Acquaintances of the deceased, not close enough to be friends, mates, buddies, but determined to turn whatever morsels of time with Mark they had - a pint here, a barely acknowledged joke there - into something worthy of an Olivier Award Winning anecdote. Yet none of them had been there when he needed them, and I viewed them now with a rather hazy, futile sense of contempt. Now, by the way, happens to be at that very wake. Suit jackets have gradually begun to become separated from their varyingly inebriated owners. The generous array of haute cuisine had been replaced by a mish-mash of party food, pygmy sandwiches and just two varieties of crisps, due to the chef friend of Mark’s having food poisoning. I wouldn’t be eating any of it, as appetising as the halved pork pies might have looked. I can’t even remember the last time I ate. An argument begins to brew at the bar, something about football transfer fee record spending, between two guys that even I didn’t recognise. The smokers slowly began to assemble, with no consideration for the fact that I, on the other side of the window, could see them giggling amongst themselves. Theyclearly can’t see me. I didn’t expect floods of tears, no ceremonial mourning, just a general sense of the kind of respect that should come naturally at these occasions. But I wasn’t in the mood to try and enforce it. And if I was, I wouldn’t have been able to anyway.

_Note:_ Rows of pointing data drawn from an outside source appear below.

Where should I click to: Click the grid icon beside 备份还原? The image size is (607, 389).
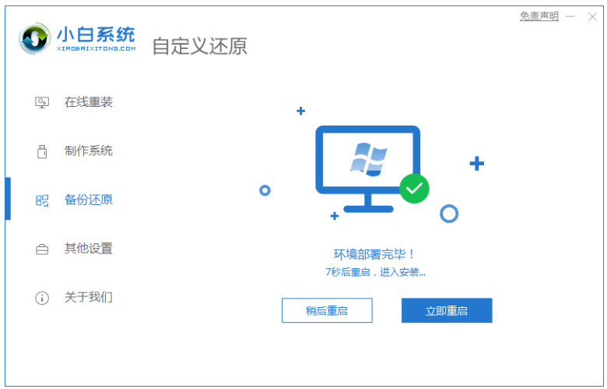[42, 200]
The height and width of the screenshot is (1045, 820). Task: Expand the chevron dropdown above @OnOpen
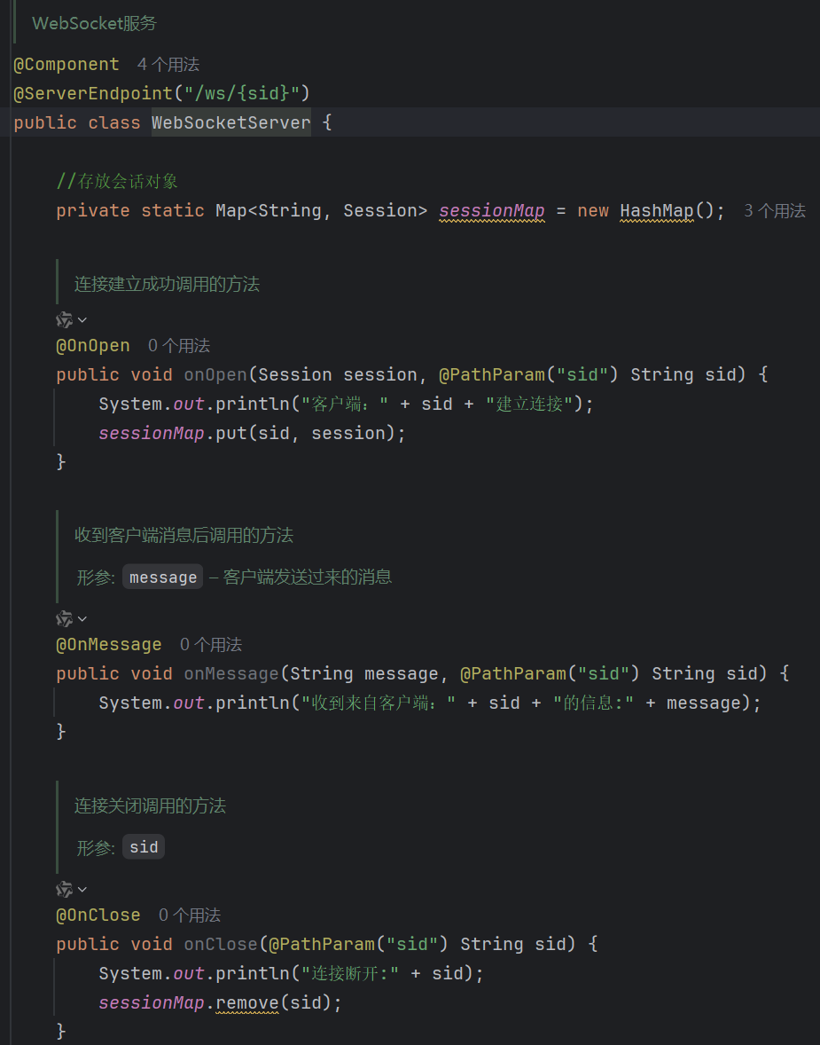[82, 320]
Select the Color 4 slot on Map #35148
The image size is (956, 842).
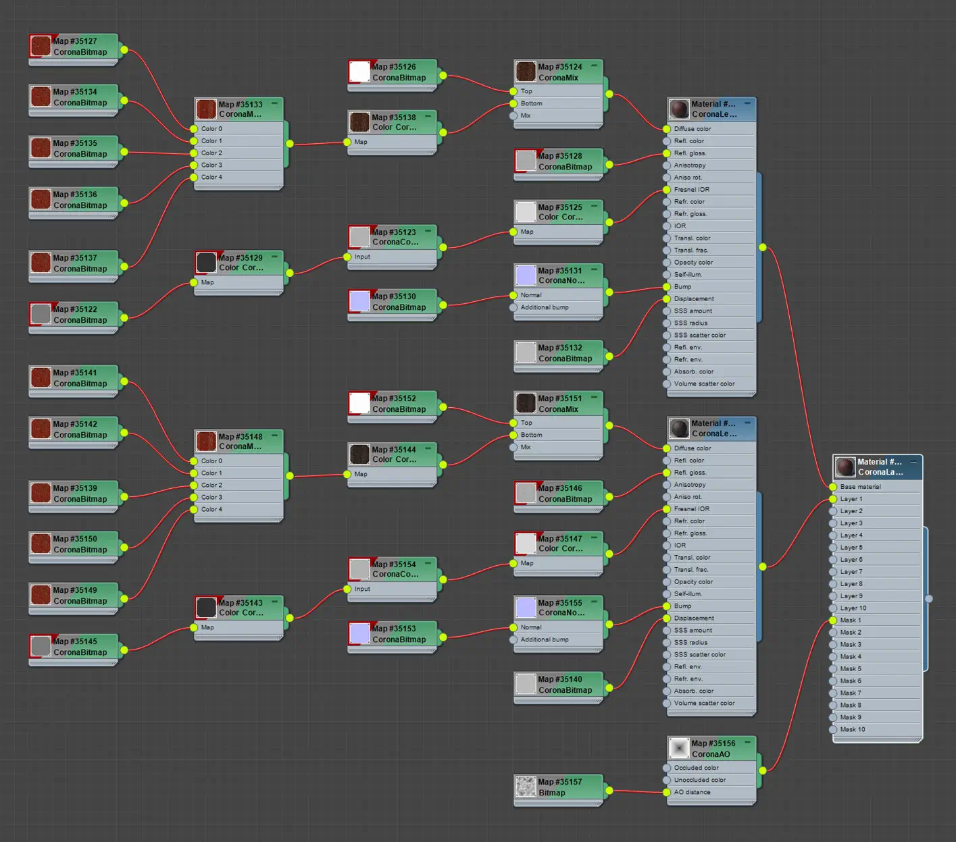point(211,510)
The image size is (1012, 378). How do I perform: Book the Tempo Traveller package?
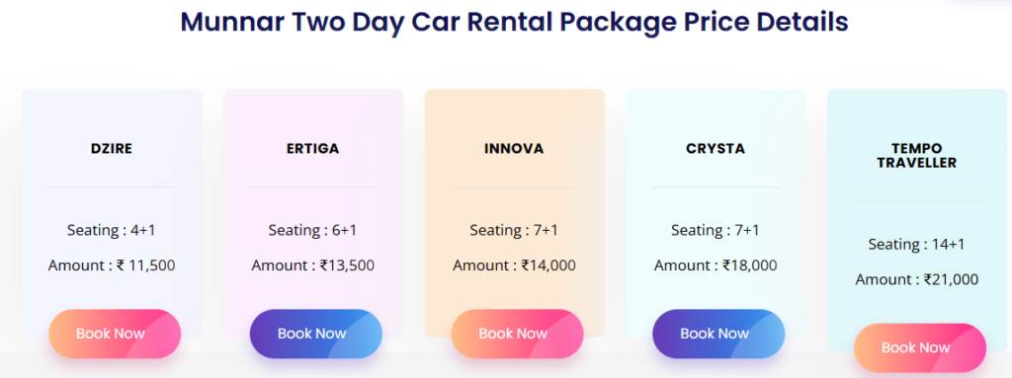pos(920,347)
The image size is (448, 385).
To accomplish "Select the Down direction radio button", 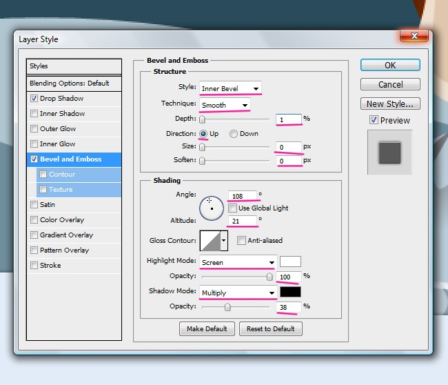I will coord(234,134).
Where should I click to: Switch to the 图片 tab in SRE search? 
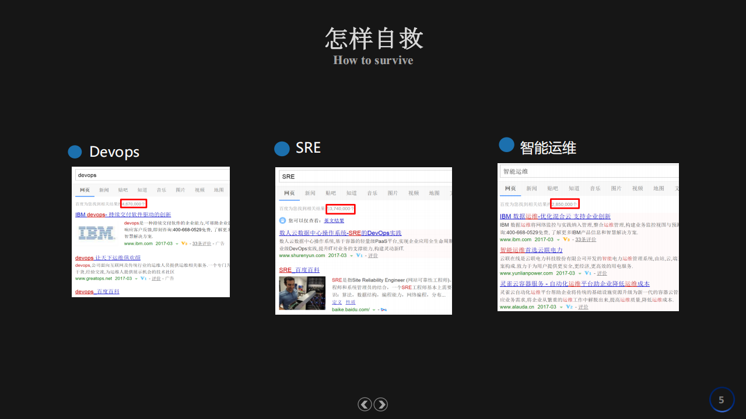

Slowly but surely, the room began to empty. Old friends, uncomfortable ex-lovers, former girlfriends, people Mark had worked with, even a few he had now been denied, through death, of fully burning bridges with- their final insult was showing up here, or perhaps their final stab at consoling the rifts - but they were allowed to be here. It’s part of the human condition, right? All of them, stood clutching their drinks, milling around, coats draped over their arms as a gesture that they had lives to get back to. I wish I could say I had the same, but instead I was the awkward, unseen onlooker, listening to this drivel, as one by one, they left.

It was just me and the girl behind the bar. And a blue woollen scarf, a mislaid suit jacket and few forgotten printed copies of the order of service, in unimaginative Arial size 12. She looked in my direction, as if straight through me. I looked back. She hastily cashed up the till behind the bar and locked it, then, after rubbing her arms to warm herself up, put on her cherry red leather jacket and walked across to switch off the lights. One by one, the neon strips flickered out and a grey twilight descended across the empty room. Again, she looked; A little to my left, this time. “Hello?” I didn’t reply. It hadn’t taken long to realise I was wasting my time with her, and all of the others. Again she rubbed her arms, pulled out a set of keys, and left through the side door. The key clicked in the lock and she walked off into the night.

With the muffled sound of her heels clicking into the distance, I realised that for all of those years that I had tried to picture what this day would be like, even up to the point when I was running my fingers over the cold leather belt, and varnished wooden banister, I was still so wide of the mark. Mark wasn’t happy then, and I’m still not now. But at least today, I know what it would be like, and what a disappointment all of this has been, as once in a lifetime events go. Perhaps that’s the reason I was uninvited at my own funeral.